On KUOW's Weekday this morning, the Seattle Times' Joni Balter implicitly acknowledged that snapping at a young woman to "go get a job" didn't look so good for attorney general and Republican gubernatorial wannabe Rob McKenna. "It was kinda out of character," said Balter of the candidate her editorial board will surely endorse.

But was it?

Last July at a Young Republicans meeting at the Bellevue Community Center, McKenna retreated to the cupcake table, refusing to speak, as meeting organizers called the police on a Democratic tracker.

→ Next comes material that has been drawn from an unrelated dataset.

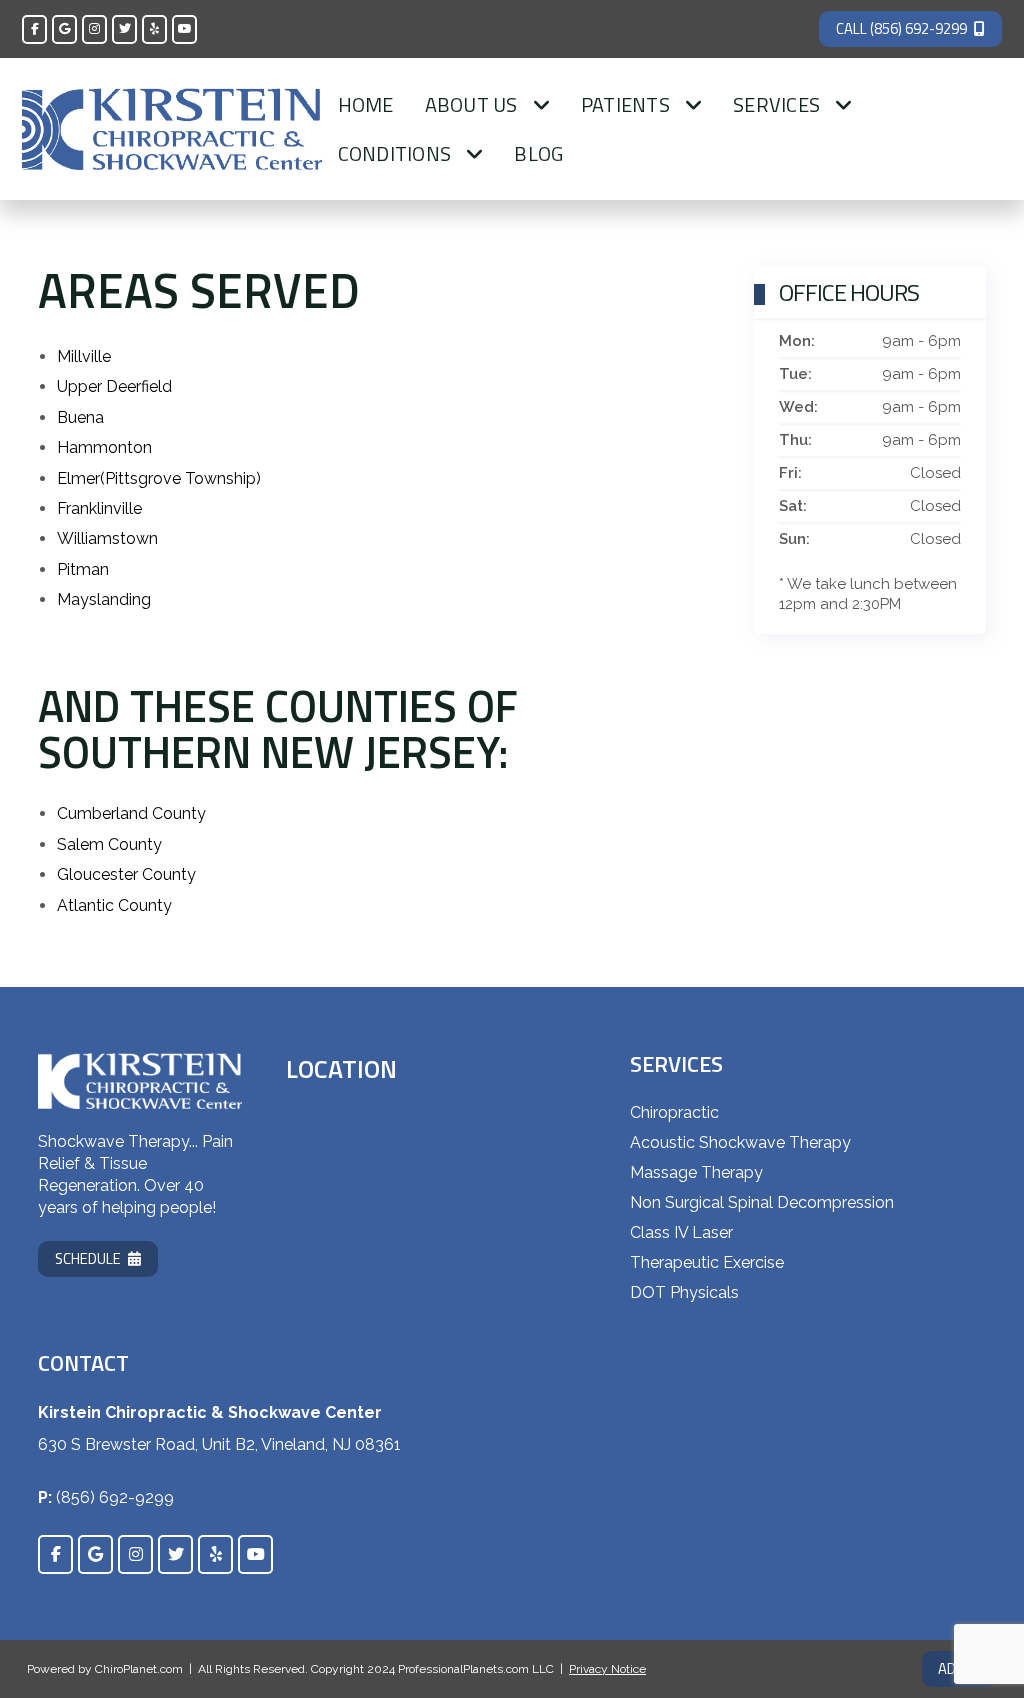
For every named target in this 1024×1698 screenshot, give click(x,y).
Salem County (109, 844)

A month earlier he had me kicked out of a press conference—a couple days later at the KUOW studios, in careless earshot of the other journalists, a flustered McKenna excused my exclusion, complaining to Eli that I was just "a partisan hack."

This is a man who isn't comfortable being caught on camera speaking his mind, and who rudely disregards people who ask him tough questions. No doubt Joni and her editorial board colleagues don't see his rude side. Why should they? Here she is defending him as best she can given the circumstances. But from my experience, McKenna's lack of transparency and arrogant dismissiveness is totally in character.

And that in the end is the question at the heart of this race: Who is the real Rob McKenna? The mild-mannered moderate so many in the press make him out to be? Or the partisan hack on display this week, a man who sounds more like a right-wing troll than a credible gubernatorial candidate?